Development of calretinin immunoreactivity in the mouse inner ear.

Calretinin is a calcium-binding protein of the EF-hand family. It has been previously identified in particular cell types of adult guinea pig, rat, and chinchilla inner ear. Development of calretinin immunoreactivity in the mouse inner ear was investigated from embryonic day 13 (E13) to the adult stage. In the adult mouse vestibule, calretinin immunoreactivity was present in the same structures as described for the rat and guinea pig: the population of afferent fibers forming calyx units and a small number of ganglion neurons. The earliest immunoreactivity was found at E17 in vestibular hair cells (VHCs), then, at E19, in afferent fibers entering the sensory epithelia and in rare ganglion neurons. At postnatal day 4 (P4), a few vestibular nerve fibers and ganglion neurons were reactive. From this stage until P14, immunoreactivity developed in the calyx units and disappeared from VHCs. At P14, immunostaining was adult-like. In the adult mouse cochlea, immunoreactivity was present in the same cell populations as described in the rat: the inner hair cells (IHCs) and most of Corti's ganglion neurons. Calretinin immunoreactivity appeared at E19-P0 in IHCs and ganglion neurons of the basal turn. At P1, outer hair cells (OHCs) of the basal turn were positive. Calretinin immunoreactivity then appeared in IHCs, OHCs, and ganglion neurons of the medial turn, then of the apical turn. At P4, all IHCs and OHCs and most of the ganglion neurons were immunostained. Immunoreactivity gradually disappeared from the OHCs starting at P10 and, at P22, only IHCs and ganglion neurons were positive. The sequences of appearance of calretinin were specific to each cell type of the inner ear and paralleled their respective maturation. Calretinin was transiently expressed in VHCs and OHCs.

Characterization of different neuron populations in mouse statoacoustic ganglion cultures.

Statoacoustic ganglion (SAG) cells were grown in primary culture and the appearance of different neuronal phenotypes was investigated.
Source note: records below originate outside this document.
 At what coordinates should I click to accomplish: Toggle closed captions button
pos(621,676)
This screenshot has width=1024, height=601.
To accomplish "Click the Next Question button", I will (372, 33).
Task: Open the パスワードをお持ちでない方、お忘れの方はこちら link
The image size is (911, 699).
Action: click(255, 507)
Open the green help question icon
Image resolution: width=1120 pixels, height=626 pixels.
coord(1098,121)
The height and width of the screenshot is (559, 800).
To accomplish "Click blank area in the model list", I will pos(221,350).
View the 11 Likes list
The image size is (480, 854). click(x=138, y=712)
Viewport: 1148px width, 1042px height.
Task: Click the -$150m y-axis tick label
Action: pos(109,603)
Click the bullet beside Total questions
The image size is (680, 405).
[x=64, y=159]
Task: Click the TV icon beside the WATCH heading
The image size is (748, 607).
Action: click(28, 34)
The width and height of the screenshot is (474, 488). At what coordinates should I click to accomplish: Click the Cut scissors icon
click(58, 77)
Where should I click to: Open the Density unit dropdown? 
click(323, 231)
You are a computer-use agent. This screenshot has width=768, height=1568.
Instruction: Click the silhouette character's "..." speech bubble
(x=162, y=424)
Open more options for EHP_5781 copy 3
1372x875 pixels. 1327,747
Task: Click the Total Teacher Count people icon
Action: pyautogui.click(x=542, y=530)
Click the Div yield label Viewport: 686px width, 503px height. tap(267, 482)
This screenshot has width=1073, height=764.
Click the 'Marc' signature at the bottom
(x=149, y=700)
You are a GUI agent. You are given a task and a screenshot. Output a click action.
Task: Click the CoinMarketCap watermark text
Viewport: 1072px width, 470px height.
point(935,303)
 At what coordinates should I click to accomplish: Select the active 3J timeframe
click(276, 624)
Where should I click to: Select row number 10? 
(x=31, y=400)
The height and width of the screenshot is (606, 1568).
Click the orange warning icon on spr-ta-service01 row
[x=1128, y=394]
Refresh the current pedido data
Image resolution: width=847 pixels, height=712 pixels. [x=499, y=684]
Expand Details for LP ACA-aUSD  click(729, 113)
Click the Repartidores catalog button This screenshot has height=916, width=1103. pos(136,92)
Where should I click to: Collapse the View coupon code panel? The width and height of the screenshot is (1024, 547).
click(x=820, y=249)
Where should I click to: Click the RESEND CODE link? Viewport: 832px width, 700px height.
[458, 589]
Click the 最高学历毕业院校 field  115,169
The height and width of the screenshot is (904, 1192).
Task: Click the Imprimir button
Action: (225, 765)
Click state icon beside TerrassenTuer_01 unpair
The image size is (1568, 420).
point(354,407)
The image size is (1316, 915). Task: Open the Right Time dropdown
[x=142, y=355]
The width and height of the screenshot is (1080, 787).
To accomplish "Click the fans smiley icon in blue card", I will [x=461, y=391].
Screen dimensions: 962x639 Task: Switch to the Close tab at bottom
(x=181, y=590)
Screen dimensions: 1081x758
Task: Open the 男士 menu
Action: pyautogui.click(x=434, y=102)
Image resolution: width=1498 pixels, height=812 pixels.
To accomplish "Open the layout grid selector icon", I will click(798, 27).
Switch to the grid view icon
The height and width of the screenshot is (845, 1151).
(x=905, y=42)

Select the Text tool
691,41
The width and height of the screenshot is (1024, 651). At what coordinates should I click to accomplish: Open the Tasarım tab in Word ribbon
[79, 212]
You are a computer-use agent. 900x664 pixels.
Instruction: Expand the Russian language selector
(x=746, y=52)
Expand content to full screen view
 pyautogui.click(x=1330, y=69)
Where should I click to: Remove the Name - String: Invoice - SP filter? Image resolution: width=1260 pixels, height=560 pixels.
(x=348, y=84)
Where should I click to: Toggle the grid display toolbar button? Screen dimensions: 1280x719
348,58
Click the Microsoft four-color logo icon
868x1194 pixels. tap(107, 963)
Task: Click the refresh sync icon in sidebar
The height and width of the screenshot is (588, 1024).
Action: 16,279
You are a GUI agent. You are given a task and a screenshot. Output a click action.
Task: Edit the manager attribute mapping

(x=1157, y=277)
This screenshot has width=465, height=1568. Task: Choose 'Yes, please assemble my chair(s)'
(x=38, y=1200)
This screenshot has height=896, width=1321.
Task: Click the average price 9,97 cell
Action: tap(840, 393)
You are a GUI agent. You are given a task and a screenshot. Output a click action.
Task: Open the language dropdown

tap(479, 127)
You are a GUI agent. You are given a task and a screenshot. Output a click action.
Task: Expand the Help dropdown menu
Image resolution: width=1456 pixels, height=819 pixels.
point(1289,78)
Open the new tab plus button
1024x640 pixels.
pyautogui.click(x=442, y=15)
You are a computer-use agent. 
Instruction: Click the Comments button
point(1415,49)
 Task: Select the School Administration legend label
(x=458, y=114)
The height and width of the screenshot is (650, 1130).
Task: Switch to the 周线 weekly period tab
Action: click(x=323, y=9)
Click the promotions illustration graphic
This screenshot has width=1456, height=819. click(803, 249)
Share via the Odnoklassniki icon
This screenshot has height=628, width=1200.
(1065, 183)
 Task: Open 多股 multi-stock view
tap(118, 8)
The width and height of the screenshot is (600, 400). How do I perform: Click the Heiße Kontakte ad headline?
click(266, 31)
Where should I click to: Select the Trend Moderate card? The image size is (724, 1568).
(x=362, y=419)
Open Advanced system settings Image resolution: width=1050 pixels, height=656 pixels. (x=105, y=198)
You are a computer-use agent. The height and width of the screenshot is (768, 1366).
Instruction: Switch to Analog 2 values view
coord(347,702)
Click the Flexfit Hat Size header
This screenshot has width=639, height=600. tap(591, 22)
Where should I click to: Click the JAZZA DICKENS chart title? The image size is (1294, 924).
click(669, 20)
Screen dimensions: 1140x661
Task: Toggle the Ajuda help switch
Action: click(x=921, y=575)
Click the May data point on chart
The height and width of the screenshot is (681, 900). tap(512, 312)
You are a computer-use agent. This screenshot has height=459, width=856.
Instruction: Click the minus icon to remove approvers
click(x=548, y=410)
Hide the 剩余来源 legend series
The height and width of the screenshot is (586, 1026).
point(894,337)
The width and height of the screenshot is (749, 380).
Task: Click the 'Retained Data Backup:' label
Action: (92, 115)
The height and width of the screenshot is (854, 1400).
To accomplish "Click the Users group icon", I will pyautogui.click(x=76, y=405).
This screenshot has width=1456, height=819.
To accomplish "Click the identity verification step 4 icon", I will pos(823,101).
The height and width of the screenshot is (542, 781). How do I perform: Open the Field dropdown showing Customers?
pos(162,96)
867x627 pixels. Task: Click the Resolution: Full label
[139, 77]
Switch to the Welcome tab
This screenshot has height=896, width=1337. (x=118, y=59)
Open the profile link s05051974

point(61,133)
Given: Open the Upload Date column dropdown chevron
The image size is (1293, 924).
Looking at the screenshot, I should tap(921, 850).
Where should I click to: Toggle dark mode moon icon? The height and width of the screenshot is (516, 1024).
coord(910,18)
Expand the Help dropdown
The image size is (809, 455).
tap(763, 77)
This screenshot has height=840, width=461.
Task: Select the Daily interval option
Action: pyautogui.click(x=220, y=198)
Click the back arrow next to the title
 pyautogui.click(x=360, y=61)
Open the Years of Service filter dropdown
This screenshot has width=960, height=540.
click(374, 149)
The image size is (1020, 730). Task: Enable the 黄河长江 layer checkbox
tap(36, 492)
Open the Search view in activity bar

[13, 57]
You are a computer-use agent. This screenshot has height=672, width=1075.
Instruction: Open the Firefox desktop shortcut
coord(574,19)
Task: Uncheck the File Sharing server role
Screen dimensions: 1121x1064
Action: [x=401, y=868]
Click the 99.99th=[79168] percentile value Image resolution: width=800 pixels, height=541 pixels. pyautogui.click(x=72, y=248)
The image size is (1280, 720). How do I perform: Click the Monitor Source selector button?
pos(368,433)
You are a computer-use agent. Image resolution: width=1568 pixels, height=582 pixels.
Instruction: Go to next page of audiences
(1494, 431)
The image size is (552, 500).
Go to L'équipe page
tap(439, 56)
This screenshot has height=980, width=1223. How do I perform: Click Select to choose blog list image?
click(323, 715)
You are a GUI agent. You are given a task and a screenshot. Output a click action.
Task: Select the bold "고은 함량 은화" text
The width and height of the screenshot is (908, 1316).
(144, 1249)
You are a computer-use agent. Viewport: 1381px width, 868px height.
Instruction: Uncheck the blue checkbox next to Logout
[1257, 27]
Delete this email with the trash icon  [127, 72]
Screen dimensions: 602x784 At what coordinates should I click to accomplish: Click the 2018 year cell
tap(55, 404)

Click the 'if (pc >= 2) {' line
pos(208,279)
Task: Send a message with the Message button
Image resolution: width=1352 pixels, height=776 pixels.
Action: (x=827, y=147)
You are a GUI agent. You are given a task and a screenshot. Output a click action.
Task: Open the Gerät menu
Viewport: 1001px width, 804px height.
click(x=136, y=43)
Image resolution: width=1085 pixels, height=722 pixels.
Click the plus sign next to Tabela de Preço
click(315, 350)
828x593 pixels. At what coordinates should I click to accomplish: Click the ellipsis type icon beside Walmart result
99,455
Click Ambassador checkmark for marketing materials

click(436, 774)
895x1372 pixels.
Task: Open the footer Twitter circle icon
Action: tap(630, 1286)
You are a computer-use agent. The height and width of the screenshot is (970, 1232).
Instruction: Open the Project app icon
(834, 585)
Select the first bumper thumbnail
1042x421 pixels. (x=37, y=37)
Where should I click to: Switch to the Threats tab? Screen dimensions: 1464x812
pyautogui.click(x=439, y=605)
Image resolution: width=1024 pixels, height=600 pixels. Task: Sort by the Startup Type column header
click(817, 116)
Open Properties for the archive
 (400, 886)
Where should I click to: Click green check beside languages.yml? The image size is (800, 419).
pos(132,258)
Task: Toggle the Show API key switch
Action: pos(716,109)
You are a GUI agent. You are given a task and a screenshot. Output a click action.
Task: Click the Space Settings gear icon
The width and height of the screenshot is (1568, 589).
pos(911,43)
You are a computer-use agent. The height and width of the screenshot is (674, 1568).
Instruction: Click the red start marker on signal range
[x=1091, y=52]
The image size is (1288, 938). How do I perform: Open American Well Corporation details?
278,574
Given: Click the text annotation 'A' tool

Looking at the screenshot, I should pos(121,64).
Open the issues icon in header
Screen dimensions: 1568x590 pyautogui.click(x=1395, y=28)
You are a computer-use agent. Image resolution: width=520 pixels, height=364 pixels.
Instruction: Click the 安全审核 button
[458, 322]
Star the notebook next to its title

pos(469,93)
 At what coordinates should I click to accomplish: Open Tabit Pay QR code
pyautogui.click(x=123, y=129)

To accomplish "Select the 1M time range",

Analysis criteria were shape, size and staining for the immunocytochemical markers: neurofilament proteins (NF-200 kDa), neuron-specific enolase (NSE), calretinin, a calcium-binding protein and substance P, a neurotransmitter. Cultures were prepared from dissociated SAG cells of 13 gestation-day-old mouse embryos. Neurons were identified and counted after 7 days in vitro. At this stage, neurons were organized in small clusters forming an extensive network of neurites grown on a layer of fibroblasts and glia. Most neurons identified by NF or NSE immunoreactivity showed a typical adult-like bipolar profile. The diameters of the neurons were between 5.62 and 17.00 microns and displayed a normal distribution (mean: 10.6 microns). Two distinct subpopulations were identified by the expression of calretinin and substance P. Calretinin-immunoreactive neurons were large and very rare and had a mean diameter of 11.3 microns; the distribution of substance P was more extensive than that of calretinin and identified a population of small neurons with a mean diameter of 8.9 microns. The distributions of these two markers in SAG cultures were consistent with in vivo results. In conclusion, dissociated SAG cell cultures appear to be a suitable model for analyzing the development of the immunocytochemical and functional characteristics of the neurons of this inner ear ganglion.